▶ Consignes:
1. Modifiez les lignes des enregistrements, de celle qui contient « Select the Emaar Group cell in column E » jusqu'à celle qui contient « coord(312,94) » incluse, en remplaçant « Customer retention » par « Customer loyalty » sans rien changer d'autre. Ne redonnez que ces lignes.
2. Poursuivez le texte sur l'OHADA à partir de l'endroit où il s'arrête.

▶ Extrait fourni:
=-=-=-=-=

L'OHADA : un espoir pour le fédéralisme africain ?

L’Afrique est composée de sociétés humaines dont les conditions d’évolution sont aujourd’hui particulièrement déterminées par la pénétration de la mondialisation et des nouveaux équilibres, parfois instables, qui en résultent.

Pour s’adapter à ce contexte mouvant qui pourrait constituer une entrave au bon développement économique de la région, il lui est donc nécessaire de sceller des pactes régionaux afin de mettre en place des coopérations interétatiques renforcées, comme c’est le cas ailleurs dans le monde, en Amérique latine ou en Asie du sud-est, par exemple.

L’Ohada, késako ?

En réalité, les Africains ont de tout temps cherché à promouvoir la coopération tant politique qu’économique, à l’instar des autres continents qui ont entrepris des regroupements.

Les chantres du panafricanisme ont ainsi déjà pu voir certaines de leurs idées concrétisées par la naissance d’une multiplicité d’organisations, créées sur des bases géographiques, comme l’Organisation pour l’Union Africaine (OUA) ou encore la Communauté Economique et Monétaire de l’Afrique Centrale (CEMAC). Ou par l’intermédiaire d’organisations spécialisées, telle que l’Organisation pour l’Harmonisation en Afrique du Droit des Affaires (OHADA).

Cette dernière mérite que l’on s’y arrête : première organisation africaine régionale du genre en matière d’harmonisation du droit des affaires, elle est perçue en Afrique comme une véritable révolution juridique par son caractère régional, son modèle intégrationniste ainsi que par l’étendue du potentiel de développement futur de ses activités.

L’OHADA : Pour vaincre l’insécurité juridico-judiciaire

Historiquement, l’OHADA est née de la volonté des Etats membres de la zone franc, avec l’appui soutenu de la France, de vaincre l’insécurité juridico-judiciaire qui condamne aujourd’hui le continent africain à rester l’une des zones les moins courtisées par les investisseurs étrangers.

Le projet remonte en fait à avril 1991, date à laquelle ces Etats décidèrent d’organiser une réflexion sur la faisabilité d’un projet de mise en place progressive d’un droit harmonisé des affaires afin de rationaliser l’environnement juridique des entreprises.

Le traité OHADA fut ensuite signé à Port Louis (Ile Maurice) le 17 octobre 1993 par quatorze Etats africains membres de la zone franc (Bénin, Burkina-Faso, Cameroun, République centrafricaine, Congo, Côte d’Ivoire, Guinée équatoriale, Gabon, Guinée-Bissau, Mali, Niger, Sénégal et Togo).

La question de l’abandon de souveraineté a été, comme on peut l’imaginer, au cœur des procédures de ratification. Malgré cela, le traité a été ratifié par tous les Etats signataires et est entré en vigueur le 18 septembre 1995.

En juillet 2002, les Comores et la Guinée ont rejoint l’OHADA qui reste, aujourd’hui, ouverte à tous les pays du continent pourvu qu’ils aient l’accord des Etats membres.

=-=-=-=-=

▶ Données de travail:
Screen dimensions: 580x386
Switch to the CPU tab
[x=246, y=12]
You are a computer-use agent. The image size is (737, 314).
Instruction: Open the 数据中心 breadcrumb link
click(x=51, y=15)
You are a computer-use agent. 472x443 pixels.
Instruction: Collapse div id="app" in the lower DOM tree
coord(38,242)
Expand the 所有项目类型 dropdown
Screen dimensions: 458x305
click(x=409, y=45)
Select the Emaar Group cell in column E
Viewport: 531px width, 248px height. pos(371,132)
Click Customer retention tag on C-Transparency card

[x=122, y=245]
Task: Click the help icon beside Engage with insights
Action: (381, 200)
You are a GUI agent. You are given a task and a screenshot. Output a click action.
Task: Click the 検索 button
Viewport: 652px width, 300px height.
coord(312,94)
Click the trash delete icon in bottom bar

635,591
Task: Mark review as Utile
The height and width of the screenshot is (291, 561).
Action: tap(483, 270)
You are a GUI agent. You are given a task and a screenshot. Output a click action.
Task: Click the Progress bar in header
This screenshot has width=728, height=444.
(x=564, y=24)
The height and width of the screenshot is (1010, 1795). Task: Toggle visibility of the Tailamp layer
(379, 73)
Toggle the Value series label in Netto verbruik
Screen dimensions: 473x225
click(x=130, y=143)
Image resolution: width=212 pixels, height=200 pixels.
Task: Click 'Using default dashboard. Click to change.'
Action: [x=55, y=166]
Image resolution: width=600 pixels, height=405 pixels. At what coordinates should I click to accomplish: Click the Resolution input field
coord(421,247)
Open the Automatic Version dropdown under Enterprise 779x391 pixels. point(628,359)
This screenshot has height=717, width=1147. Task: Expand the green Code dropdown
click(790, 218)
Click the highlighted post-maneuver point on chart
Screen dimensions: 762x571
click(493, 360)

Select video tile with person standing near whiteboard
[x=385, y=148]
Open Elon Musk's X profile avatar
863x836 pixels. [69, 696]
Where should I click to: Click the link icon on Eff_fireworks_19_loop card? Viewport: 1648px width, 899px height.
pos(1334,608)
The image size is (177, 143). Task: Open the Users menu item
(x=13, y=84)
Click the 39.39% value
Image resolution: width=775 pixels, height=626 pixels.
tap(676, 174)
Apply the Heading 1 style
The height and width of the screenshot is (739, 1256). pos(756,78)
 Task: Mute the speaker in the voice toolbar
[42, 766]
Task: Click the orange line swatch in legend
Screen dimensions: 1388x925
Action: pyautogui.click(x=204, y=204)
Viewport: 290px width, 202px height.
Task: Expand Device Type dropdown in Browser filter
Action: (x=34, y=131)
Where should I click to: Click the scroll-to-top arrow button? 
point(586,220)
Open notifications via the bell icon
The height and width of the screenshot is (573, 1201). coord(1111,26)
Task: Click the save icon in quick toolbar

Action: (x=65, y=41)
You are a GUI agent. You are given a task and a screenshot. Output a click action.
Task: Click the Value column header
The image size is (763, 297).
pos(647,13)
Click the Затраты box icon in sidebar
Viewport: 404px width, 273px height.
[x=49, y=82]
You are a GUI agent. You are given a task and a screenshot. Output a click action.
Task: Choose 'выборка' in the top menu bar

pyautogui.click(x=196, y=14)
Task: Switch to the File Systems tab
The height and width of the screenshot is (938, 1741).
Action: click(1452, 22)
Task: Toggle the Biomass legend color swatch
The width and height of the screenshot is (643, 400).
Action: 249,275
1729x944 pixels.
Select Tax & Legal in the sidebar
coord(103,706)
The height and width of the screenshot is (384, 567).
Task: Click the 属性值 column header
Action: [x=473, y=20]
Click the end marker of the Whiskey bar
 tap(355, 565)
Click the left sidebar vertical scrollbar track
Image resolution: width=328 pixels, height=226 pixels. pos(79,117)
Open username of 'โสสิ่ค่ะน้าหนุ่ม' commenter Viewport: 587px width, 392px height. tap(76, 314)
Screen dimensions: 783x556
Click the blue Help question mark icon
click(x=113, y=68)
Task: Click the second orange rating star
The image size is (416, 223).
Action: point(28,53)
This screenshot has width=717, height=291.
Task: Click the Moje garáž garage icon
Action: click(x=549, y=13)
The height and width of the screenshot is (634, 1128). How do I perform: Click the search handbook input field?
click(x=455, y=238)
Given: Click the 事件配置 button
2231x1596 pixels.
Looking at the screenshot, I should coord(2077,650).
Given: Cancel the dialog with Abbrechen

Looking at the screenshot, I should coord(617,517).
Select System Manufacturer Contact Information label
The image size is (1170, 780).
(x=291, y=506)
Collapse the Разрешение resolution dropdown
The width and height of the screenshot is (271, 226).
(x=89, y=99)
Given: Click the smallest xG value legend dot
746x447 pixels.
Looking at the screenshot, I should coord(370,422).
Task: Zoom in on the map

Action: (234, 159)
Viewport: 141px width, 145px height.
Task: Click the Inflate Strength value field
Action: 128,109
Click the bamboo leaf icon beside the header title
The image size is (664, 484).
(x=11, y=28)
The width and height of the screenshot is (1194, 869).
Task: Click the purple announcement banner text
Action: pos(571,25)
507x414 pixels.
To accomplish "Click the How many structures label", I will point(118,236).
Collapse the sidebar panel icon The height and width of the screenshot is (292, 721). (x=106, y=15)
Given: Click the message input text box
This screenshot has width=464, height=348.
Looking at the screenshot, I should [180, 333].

=-=-=-=-=

▶ Réponses aux exercices:
1.
Select the Emaar Group cell in column E
Viewport: 531px width, 248px height. pos(371,132)
Click Customer loyalty tag on C-Transparency card

[x=122, y=245]
Task: Click the help icon beside Engage with insights
Action: (381, 200)
You are a GUI agent. You are given a task and a screenshot. Output a click action.
Task: Click the 検索 button
Viewport: 652px width, 300px height.
coord(312,94)

2.
Ainsi, la République Démocratique du Congo (RDC) devrait rejoindre l’OHADA très bientôt, conformément à la décision du Conseil des Ministres de RDC du 10 février 2006. Les déclarations de la présidente du Liberia, Hélène Johnson-Sirleaf, vont également dans ce sens, tandis que des pourparlers en vue d’une future adhésion ont été engagés avec le Ghana, le Nigeria et Madagascar.

L’OHADA : sa raison d’être, ses missions, ses moyens d’agir

Concrètement, l’OHADA a pour objet l’harmonisation du droit des affaires par le truchement d’un « droit communautaire » et l’institution d’un système unique de contrôle et de règlement des différends.

Trois institutions principales ont été créées pour atteindre ces objectifs :

 le législatif : un Conseil des Ministres, composé des Ministres de la justice et des finances des Etats membres, adopte les lois OHADA (dénommée « Actes Uniformes », qui doivent être intégrées immédiatement au système juridique interne de chaque Etat.

 le judiciaire : la Cour Commune de Justice et d’Arbitrage (CCJA) est supposée régler les différends concernant l’application des lois OHADA en s’assurant que les textes sont appliqués de façon uniforme dans toute la région concernée.

 l’ exécutif : il est représenté par un Secrétariat Permanent et sert le Conseil des Ministres.

De plus, une Ecole Régionale Supérieure de la Magistrature a été mise en place afin d’assurer la formation des magistrats et auxiliaires de justice au droit OHADA.

Une ambition véritable mais une mise en pratique difficile

Cependant, onze ans après la mise en place de cette organisation, qu’en est-il réellement de l’intégration juridique de l’Afrique centrale et de l’Ouest ?

A en juger par les critiques des avocats, notaires, ministres et dirigeants de banques internationales des Etats membres, on s’aperçoit que le droit communautaire OHADA est généralement considéré comme un droit foncièrement bon, mais peu adapté aux réalités du terrain.

Aussi le traité supranational n’est-il pas respecté dans ses dispositions : la CCJA est la plupart du temps court-circuitée par les Cours de justices nationales qui n’entendent pas se défaire de leurs compétences si facilement. Les problèmes de formation persistent, dans la mesure où peu de juristes sont familiarisés avec un droit souvent méconnu, créé par une organisation qui n’est pas médiatisée et qui reste très éloignée des populations.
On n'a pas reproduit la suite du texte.